▶ _What you have to do_
Repeat the entries. Each one must match exactly.

▶ _Data supplied_

================

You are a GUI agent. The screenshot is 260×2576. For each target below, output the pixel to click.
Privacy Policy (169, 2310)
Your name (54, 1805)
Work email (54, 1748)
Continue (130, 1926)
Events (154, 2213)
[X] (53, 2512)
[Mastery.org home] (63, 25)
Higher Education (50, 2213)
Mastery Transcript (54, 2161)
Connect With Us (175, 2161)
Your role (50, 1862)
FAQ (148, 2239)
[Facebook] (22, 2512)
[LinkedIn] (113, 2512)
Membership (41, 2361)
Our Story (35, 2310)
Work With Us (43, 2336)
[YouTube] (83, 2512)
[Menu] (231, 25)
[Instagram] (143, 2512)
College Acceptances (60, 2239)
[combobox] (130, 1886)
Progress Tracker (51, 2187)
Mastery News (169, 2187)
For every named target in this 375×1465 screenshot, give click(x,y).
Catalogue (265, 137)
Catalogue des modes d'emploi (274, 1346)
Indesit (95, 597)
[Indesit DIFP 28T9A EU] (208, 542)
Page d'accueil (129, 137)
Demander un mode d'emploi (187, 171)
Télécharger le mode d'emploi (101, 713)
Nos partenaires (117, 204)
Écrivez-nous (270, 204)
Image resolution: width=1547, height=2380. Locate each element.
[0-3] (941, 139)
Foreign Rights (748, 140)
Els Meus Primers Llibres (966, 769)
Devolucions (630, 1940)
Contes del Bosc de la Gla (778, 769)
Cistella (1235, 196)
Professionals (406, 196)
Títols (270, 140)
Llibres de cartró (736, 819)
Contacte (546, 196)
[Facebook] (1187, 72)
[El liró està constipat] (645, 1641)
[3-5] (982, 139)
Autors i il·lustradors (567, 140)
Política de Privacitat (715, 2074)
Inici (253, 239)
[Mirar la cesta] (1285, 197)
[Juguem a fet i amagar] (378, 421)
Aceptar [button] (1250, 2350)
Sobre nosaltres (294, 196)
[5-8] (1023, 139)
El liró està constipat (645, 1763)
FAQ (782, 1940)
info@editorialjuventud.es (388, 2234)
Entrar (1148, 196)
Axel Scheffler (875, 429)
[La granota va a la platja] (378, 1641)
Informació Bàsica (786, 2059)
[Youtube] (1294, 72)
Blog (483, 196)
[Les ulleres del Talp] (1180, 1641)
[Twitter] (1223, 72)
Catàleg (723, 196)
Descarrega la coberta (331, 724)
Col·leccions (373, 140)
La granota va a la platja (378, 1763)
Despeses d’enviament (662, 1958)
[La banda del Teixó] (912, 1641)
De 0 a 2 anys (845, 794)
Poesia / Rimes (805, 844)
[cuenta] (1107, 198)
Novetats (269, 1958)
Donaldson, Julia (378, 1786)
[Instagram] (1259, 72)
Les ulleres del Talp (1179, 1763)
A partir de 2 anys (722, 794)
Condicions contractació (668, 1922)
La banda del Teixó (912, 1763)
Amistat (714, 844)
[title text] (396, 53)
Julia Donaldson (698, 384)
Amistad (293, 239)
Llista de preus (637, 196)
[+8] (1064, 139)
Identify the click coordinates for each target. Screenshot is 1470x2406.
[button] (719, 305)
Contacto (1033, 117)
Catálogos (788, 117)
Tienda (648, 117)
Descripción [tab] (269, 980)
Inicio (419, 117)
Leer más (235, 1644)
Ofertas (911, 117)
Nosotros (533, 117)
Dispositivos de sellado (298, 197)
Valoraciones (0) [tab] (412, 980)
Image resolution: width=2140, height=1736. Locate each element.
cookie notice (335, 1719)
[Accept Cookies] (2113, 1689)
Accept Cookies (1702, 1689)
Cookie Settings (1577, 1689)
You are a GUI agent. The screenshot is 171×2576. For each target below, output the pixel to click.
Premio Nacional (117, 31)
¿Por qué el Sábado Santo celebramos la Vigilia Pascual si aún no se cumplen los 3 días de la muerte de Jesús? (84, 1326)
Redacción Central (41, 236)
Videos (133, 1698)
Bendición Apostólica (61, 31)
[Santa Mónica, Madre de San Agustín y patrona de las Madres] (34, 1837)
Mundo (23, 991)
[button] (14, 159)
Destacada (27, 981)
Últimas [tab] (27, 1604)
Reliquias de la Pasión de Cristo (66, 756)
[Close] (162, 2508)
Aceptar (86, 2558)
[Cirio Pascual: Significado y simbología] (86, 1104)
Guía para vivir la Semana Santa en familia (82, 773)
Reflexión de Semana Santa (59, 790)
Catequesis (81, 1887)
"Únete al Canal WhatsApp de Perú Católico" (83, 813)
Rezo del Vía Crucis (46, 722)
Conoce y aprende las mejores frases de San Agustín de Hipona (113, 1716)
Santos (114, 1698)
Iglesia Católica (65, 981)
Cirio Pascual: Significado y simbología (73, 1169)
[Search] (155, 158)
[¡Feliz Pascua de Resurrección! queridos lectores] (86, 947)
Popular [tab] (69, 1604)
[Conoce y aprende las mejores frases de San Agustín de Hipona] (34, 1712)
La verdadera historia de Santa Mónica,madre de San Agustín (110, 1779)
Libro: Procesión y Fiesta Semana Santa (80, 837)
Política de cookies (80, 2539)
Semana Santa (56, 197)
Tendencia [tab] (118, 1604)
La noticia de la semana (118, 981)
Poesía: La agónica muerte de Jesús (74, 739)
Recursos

================

▶ _Exercise response_
You are a GUI agent. The screenshot is 260×2576. For each target below, output the pixel to click.
Privacy Policy (169, 2310)
Your name (54, 1805)
Work email (54, 1748)
Continue (130, 1926)
Events (154, 2213)
[X] (53, 2512)
[Mastery.org home] (63, 25)
Higher Education (50, 2213)
Mastery Transcript (54, 2161)
Connect With Us (175, 2161)
Your role (50, 1862)
FAQ (148, 2239)
[Facebook] (22, 2512)
[LinkedIn] (113, 2512)
Membership (41, 2361)
Our Story (35, 2310)
Work With Us (43, 2336)
[YouTube] (83, 2512)
[Menu] (231, 25)
[Instagram] (143, 2512)
College Acceptances (60, 2239)
[combobox] (130, 1886)
Progress Tracker (51, 2187)
Mastery News (169, 2187)
For every named target in this 375×1465 screenshot, give click(x,y).
Catalogue (265, 137)
Catalogue des modes d'emploi (274, 1346)
Indesit (95, 597)
[Indesit DIFP 28T9A EU] (208, 542)
Page d'accueil (129, 137)
Demander un mode d'emploi (187, 171)
Télécharger le mode d'emploi (101, 713)
Nos partenaires (117, 204)
Écrivez-nous (270, 204)
Image resolution: width=1547, height=2380. Locate each element.
[0-3] (941, 139)
Foreign Rights (748, 140)
Els Meus Primers Llibres (966, 769)
Devolucions (630, 1940)
Contes del Bosc de la Gla (778, 769)
Cistella (1235, 196)
Professionals (406, 196)
Títols (270, 140)
Llibres de cartró (736, 819)
Contacte (546, 196)
[Facebook] (1187, 72)
[El liró està constipat] (645, 1641)
[3-5] (982, 139)
Autors i il·lustradors (567, 140)
Política de Privacitat (715, 2074)
Inici (253, 239)
[Mirar la cesta] (1285, 197)
[Juguem a fet i amagar] (378, 421)
Aceptar [button] (1250, 2350)
Sobre nosaltres (294, 196)
[5-8] (1023, 139)
El liró està constipat (645, 1763)
FAQ (782, 1940)
info@editorialjuventud.es (388, 2234)
Entrar (1148, 196)
Axel Scheffler (875, 429)
[La granota va a la platja] (378, 1641)
Informació Bàsica (786, 2059)
[Youtube] (1294, 72)
Blog (483, 196)
[Les ulleres del Talp] (1180, 1641)
[Twitter] (1223, 72)
Catàleg (723, 196)
Descarrega la coberta (331, 724)
Col·leccions (373, 140)
La granota va a la platja (378, 1763)
Despeses d’enviament (662, 1958)
[La banda del Teixó] (912, 1641)
De 0 a 2 anys (845, 794)
Poesia / Rimes (805, 844)
[cuenta] (1107, 198)
Novetats (269, 1958)
Donaldson, Julia (378, 1786)
[Instagram] (1259, 72)
Les ulleres del Talp (1179, 1763)
A partir de 2 anys (722, 794)
Condicions contractació (668, 1922)
La banda del Teixó (912, 1763)
Amistat (714, 844)
[title text] (396, 53)
Julia Donaldson (698, 384)
Amistad (293, 239)
Llista de preus (637, 196)
[+8] (1064, 139)
Identify the click coordinates for each target. Screenshot is 1470x2406.
[button] (719, 305)
Contacto (1033, 117)
Catálogos (788, 117)
Tienda (648, 117)
Descripción [tab] (269, 980)
Inicio (419, 117)
Leer más (235, 1644)
Ofertas (911, 117)
Nosotros (533, 117)
Dispositivos de sellado (298, 197)
Valoraciones (0) [tab] (412, 980)
Image resolution: width=2140, height=1736. Locate each element.
cookie notice (335, 1719)
[Accept Cookies] (2113, 1689)
Accept Cookies (1702, 1689)
Cookie Settings (1577, 1689)
You are a GUI agent. The screenshot is 171×2576. For each target below, output the pixel to click.
Premio Nacional (117, 31)
¿Por qué el Sábado Santo celebramos la Vigilia Pascual si aún no se cumplen los 3 días de la muerte de Jesús? (84, 1326)
Redacción Central (41, 236)
Videos (133, 1698)
Bendición Apostólica (61, 31)
[Santa Mónica, Madre de San Agustín y patrona de las Madres] (34, 1837)
Mundo (23, 991)
[button] (14, 159)
Destacada (27, 981)
Últimas [tab] (27, 1604)
Reliquias de la Pasión de Cristo (66, 756)
[Close] (162, 2508)
Aceptar (86, 2558)
[Cirio Pascual: Significado y simbología] (86, 1104)
Guía para vivir la Semana Santa en familia (82, 773)
Reflexión de Semana Santa (59, 790)
Catequesis (81, 1887)
"Únete al Canal WhatsApp de Perú Católico" (83, 813)
Rezo del Vía Crucis (46, 722)
Conoce y aprende las mejores frases de San Agustín de Hipona (113, 1716)
Santos (114, 1698)
Iglesia Católica (65, 981)
Cirio Pascual: Significado y simbología (73, 1169)
[Search] (155, 158)
[¡Feliz Pascua de Resurrección! queridos lectores] (86, 947)
Popular [tab] (69, 1604)
[Conoce y aprende las mejores frases de San Agustín de Hipona] (34, 1712)
La verdadera historia de Santa Mónica,madre de San Agustín (110, 1779)
Libro: Procesión y Fiesta Semana Santa (80, 837)
Política de cookies (80, 2539)
Semana Santa (56, 197)
Tendencia [tab] (118, 1604)
La noticia de la semana (118, 981)
Poesía: La agónica muerte de Jesús (74, 739)
Recursos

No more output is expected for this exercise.